>> begin
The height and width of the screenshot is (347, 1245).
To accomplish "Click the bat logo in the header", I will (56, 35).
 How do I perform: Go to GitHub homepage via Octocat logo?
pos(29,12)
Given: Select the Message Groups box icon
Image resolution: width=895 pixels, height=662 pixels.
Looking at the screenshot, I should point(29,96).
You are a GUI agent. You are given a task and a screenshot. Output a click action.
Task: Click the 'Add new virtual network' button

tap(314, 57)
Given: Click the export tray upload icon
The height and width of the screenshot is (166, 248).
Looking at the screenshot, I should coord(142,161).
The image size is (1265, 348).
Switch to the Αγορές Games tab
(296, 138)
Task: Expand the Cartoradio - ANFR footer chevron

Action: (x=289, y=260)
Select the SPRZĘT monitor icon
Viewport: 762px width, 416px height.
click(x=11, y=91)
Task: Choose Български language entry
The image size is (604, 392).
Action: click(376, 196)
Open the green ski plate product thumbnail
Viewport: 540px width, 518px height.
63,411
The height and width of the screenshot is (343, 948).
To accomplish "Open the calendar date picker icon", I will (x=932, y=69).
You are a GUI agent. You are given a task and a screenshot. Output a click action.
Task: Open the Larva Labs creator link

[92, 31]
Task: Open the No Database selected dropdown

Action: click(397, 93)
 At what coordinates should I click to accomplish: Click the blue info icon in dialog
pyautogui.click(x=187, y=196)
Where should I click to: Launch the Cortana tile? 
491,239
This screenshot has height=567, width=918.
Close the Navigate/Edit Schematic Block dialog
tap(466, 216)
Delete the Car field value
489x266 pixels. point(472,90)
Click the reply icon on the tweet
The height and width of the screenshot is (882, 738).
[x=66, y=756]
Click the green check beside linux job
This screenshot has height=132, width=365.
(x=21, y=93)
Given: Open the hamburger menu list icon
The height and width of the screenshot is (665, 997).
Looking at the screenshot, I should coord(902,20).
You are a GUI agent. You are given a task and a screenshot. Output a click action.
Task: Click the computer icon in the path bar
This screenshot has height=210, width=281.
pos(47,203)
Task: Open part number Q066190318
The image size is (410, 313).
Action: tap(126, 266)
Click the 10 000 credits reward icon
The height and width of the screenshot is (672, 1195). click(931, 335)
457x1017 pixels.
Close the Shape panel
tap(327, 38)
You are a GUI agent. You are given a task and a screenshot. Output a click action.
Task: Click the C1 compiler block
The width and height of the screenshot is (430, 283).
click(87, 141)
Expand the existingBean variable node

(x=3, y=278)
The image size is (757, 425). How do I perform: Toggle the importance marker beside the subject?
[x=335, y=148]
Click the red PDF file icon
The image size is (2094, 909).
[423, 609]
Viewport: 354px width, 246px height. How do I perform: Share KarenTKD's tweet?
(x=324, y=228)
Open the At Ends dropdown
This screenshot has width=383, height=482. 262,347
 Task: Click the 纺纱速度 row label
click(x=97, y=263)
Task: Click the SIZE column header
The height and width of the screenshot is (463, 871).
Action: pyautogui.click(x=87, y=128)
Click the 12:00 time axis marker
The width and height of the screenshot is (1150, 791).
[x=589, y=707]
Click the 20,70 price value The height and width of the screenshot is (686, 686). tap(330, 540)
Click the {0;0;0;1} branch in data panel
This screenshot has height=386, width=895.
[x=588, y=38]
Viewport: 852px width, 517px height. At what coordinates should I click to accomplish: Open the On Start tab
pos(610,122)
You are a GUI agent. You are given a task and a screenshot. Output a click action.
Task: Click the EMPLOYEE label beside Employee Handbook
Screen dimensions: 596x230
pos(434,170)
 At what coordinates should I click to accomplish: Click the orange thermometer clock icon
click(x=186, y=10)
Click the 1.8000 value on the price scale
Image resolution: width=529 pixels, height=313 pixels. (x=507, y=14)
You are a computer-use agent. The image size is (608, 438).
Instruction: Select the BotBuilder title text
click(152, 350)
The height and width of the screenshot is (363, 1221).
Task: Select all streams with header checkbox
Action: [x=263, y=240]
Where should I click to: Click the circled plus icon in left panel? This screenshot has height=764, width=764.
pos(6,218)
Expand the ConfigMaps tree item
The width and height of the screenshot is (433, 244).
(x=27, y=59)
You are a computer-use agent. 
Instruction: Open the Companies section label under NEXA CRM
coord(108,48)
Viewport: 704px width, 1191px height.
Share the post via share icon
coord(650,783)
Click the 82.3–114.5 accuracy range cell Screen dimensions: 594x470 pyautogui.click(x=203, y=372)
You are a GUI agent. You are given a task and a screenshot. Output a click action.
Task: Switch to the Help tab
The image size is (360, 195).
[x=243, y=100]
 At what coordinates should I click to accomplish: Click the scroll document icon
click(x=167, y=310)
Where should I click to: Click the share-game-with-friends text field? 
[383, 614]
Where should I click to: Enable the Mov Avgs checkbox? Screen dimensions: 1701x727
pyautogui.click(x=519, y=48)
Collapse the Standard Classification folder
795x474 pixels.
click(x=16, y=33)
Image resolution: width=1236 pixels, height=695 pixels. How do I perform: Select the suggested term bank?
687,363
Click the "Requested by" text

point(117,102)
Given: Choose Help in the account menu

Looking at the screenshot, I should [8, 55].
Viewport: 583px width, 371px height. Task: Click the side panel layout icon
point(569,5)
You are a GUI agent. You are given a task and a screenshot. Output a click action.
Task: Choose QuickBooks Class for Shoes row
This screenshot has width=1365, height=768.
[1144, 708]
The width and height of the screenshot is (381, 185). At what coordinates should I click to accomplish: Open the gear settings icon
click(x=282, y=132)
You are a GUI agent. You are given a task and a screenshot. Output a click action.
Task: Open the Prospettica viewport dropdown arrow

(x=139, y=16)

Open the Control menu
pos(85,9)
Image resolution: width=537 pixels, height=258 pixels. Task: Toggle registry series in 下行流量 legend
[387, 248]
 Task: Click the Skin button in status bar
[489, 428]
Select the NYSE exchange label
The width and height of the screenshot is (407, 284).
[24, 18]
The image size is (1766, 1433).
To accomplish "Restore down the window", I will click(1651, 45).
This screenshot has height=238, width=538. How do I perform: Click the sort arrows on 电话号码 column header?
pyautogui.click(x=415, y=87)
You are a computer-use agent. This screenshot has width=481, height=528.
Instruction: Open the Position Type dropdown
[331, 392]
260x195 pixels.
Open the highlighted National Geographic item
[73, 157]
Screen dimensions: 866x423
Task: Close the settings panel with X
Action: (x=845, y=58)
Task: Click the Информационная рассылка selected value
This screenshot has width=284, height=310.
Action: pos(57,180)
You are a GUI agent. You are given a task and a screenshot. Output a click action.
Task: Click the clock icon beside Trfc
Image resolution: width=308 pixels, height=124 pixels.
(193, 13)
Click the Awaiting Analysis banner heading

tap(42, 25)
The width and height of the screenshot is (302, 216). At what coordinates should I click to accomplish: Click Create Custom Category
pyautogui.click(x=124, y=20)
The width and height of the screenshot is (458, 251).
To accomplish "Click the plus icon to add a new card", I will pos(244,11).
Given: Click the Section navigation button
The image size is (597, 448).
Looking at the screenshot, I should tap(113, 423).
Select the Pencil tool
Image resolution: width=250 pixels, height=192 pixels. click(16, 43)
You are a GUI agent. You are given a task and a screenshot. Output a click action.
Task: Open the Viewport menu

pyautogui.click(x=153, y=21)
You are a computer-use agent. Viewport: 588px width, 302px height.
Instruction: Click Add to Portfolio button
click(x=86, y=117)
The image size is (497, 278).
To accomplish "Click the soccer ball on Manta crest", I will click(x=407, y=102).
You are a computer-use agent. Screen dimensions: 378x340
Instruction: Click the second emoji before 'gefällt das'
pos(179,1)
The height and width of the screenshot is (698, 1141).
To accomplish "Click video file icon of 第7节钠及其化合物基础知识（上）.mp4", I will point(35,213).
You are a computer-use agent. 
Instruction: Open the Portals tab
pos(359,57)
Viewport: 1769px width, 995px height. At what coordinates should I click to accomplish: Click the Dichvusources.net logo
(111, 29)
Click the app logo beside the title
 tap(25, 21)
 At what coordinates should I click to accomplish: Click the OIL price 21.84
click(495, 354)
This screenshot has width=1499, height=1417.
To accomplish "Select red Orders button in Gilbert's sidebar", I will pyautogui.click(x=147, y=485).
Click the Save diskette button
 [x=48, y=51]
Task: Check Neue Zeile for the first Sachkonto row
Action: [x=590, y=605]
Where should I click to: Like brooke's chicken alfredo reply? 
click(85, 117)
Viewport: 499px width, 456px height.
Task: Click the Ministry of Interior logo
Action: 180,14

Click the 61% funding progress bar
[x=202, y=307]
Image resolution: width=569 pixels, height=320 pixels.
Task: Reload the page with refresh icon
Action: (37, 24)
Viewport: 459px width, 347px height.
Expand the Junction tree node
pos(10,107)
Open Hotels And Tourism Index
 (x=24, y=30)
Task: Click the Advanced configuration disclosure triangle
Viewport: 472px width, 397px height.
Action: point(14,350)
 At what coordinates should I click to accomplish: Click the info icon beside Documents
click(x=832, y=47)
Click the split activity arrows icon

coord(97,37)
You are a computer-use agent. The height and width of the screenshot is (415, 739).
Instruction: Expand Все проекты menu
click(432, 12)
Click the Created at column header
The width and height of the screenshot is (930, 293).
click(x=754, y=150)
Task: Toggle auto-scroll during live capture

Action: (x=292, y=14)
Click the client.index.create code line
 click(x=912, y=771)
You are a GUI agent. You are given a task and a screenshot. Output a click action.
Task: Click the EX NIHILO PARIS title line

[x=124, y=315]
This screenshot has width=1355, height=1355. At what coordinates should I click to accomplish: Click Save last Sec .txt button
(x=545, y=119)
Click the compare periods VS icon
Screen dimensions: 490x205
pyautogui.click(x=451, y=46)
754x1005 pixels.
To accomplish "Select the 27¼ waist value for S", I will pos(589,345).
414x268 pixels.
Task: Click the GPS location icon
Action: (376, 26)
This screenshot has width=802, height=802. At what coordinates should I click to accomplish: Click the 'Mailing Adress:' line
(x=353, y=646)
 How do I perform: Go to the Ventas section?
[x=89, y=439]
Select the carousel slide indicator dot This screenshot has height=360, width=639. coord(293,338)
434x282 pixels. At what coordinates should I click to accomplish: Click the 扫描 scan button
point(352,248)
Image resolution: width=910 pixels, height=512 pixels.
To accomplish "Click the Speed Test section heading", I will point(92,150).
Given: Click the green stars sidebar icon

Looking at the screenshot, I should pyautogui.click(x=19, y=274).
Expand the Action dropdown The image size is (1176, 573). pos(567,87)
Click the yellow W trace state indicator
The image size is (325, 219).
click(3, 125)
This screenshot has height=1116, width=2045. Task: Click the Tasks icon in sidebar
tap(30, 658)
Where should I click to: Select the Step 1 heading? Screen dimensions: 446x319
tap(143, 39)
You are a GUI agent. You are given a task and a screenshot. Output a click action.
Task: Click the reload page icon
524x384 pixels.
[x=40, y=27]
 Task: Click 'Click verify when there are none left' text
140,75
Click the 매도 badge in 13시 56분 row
>> end
- **Written problem**:
Copy the lines verbatim, beginning at the start of the entries and continuing through the line that contains "click(x=11, y=91)".

- **Response**:
The height and width of the screenshot is (347, 1245).
To accomplish "Click the bat logo in the header", I will (56, 35).
 How do I perform: Go to GitHub homepage via Octocat logo?
pos(29,12)
Given: Select the Message Groups box icon
Image resolution: width=895 pixels, height=662 pixels.
Looking at the screenshot, I should point(29,96).
You are a GUI agent. You are given a task and a screenshot. Output a click action.
Task: Click the 'Add new virtual network' button

tap(314, 57)
Given: Click the export tray upload icon
The height and width of the screenshot is (166, 248).
Looking at the screenshot, I should coord(142,161).
The image size is (1265, 348).
Switch to the Αγορές Games tab
(296, 138)
Task: Expand the Cartoradio - ANFR footer chevron

Action: (x=289, y=260)
Select the SPRZĘT monitor icon
Viewport: 762px width, 416px height.
click(x=11, y=91)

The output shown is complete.